Friday, August 8, 2008

Another "stunning confirmation"?

        Undoubtedly Richard Hoagland's favorite adjective is "stunning", and one of his very favorite uses of it is in the phrase "In a stunning confirmation of [insert one of his crackpot theories], newly published results... bla bla bla".

        A classic example was the 25th June post on the darkmission blog, headed "New Study Confirms More Aspects of Mars Tidal Model". This referred to computer modelling at UC Santa Cruz, suggesting that historically Mars suffered a colossal impact with an asteroid about half the size of the moon. Mike Bara claimed confirmation of the so-called "tidal model" despite the fact that:

  • The collision was in the opposite hemisphere
  • It happened, according to the computer model, 4 billion years ago, cf. 65 million for the tidal theory
  • It was a single object, whereas the tidal theory involves "splattering" of the southern hemisphere by the products of a planetary explosion.
        Mike Bara did, in fact, allow a blog-comment along those lines, responding with his usual substitute for rational argument -- "You're an idiot".

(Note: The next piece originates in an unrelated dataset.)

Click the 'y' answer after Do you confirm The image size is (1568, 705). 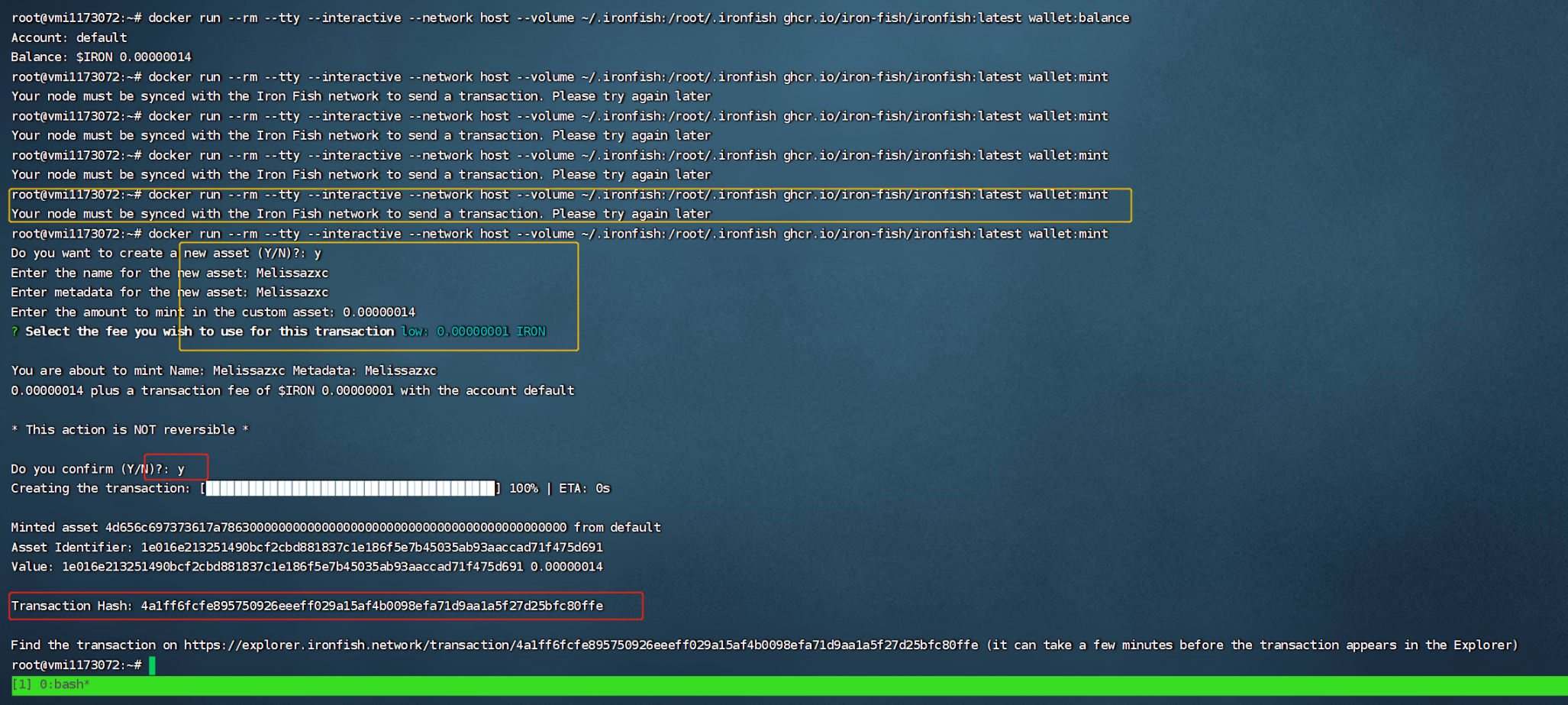click(x=181, y=469)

        Now comes the latest of these hilariously false claims: "New Research Reinforces Key Aspects of Hyperdimensional Physics", posted on 6th August. The peg was a paper in a journal of the Astronomical Society of Australia suggesting a spin-orbit coupling between the sun and the giant planets, accounting for some features of the sunspot cycle.

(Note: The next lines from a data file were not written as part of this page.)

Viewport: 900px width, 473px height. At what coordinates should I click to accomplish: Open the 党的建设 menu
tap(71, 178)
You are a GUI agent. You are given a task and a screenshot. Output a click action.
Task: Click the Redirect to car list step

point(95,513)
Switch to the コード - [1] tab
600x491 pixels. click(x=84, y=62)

        Bara wrote that this is "a flat-out, indisputable confirmation of the Hoagland\Torun Hyperdimensional Physics model", although, of course, it is nothing of the kind. He also wrote that, at solar max, " sunspots, solar flares and coronal mass ejections, ... tend to cluster around the tetrahedral 19.5° latitude".

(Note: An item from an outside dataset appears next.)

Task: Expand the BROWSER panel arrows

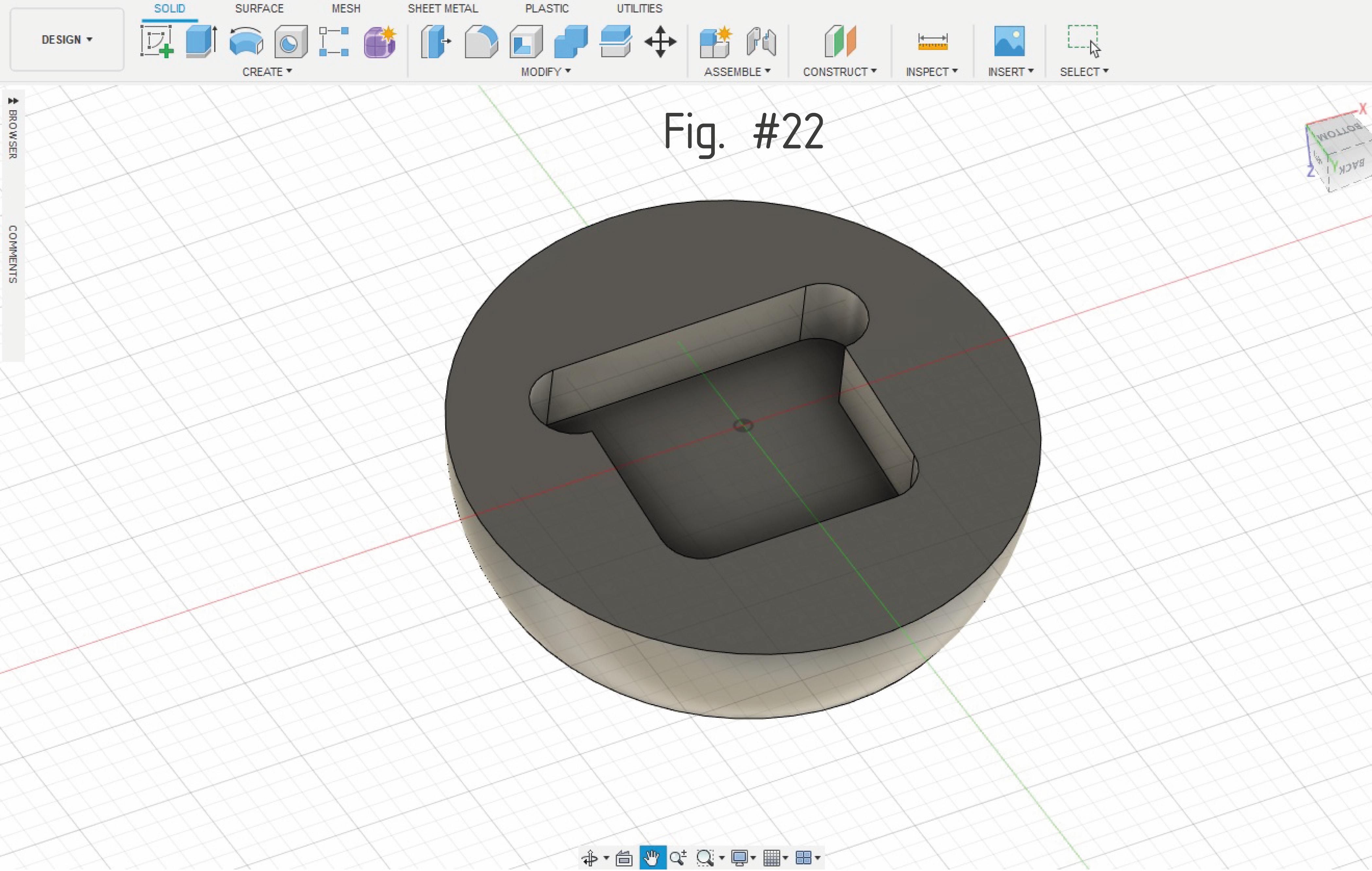Action: pos(12,101)
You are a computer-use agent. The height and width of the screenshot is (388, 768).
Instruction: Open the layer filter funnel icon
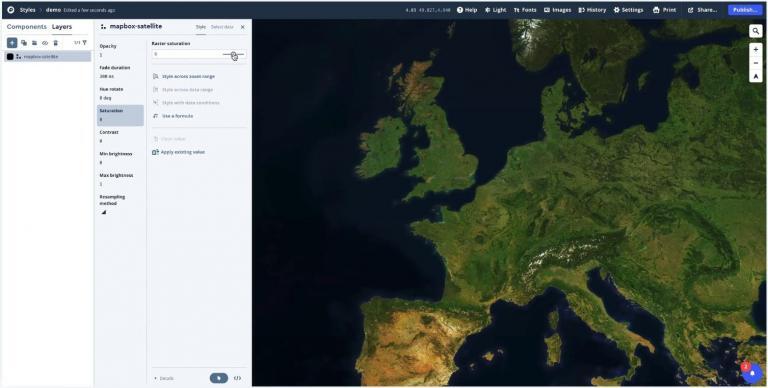[85, 43]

The following blog-comment was censored, and not allowed to appear:
From the wikipedia article on Spörer's Law: "At the start of a sunspot cycle, sunspots tend to appear around 30° to 45° latitude on the Sun's surface. As the cycle progresses, sunspots appear at lower and lower latitudes, until they average 15° at solar maximum. The average latitude of sunspots then continues to drift lower, down to about 7° and then while the old sunspot cycle fades, sunspots of the new cycle start appearing at high latitudes."
 19.5° is, as usual, in Hoagland's imagination only.